Si a lo expuesto se une que, como bien razona la juzgadora de instancia, cuando se otorgó la repetida escritura, la planta bajo cubierta presentaba su estructura actual, indicativa de su uso para vivienda, sin que las obras en ella realizadas hubiesen modificado dicha estructura o configuración externa, resulta obligado el rechazo del recurso y consiguiente confirmación de la sentencia apelada.
CUARTO.- De conformidad con el art. 710 de la Ley de Enjuiciamiento Civil, procede imponer a la parte apelante las costas de la alzada.

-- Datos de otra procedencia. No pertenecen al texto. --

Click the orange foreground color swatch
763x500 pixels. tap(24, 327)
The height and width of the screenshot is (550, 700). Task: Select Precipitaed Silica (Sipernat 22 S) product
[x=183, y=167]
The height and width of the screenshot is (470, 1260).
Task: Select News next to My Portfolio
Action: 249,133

Por lo expuesto la Audiencia pronuncia el siguiente
FALLO: No ha lugar al recurso de apelación interpuesto por la representación de D. José-Luis y D. Miguel, contra la sentencia dictada por el Juzgado de Primera Instancia de Xinzo de Limia, en, los autos de menor cuantía núm. 31/99, rollo de Sala 578/99, cuya resolución se confirma, y se imponen a la parte apelante las costas de la alzada.
Al notificarse esta resolución a las partes, háganse las indicaciones a que se refiere el art. 2148-4 de la Ley Orgánica del Poder Judicial.
Así por esta nuestra sentencia, de la que en unión de los autos originales se remitirá certificación al Juzgado de procedencia para su ejecución y demás efectos, juzgando en segunda instancia, lo pronunciamos, mandamos y firmamos.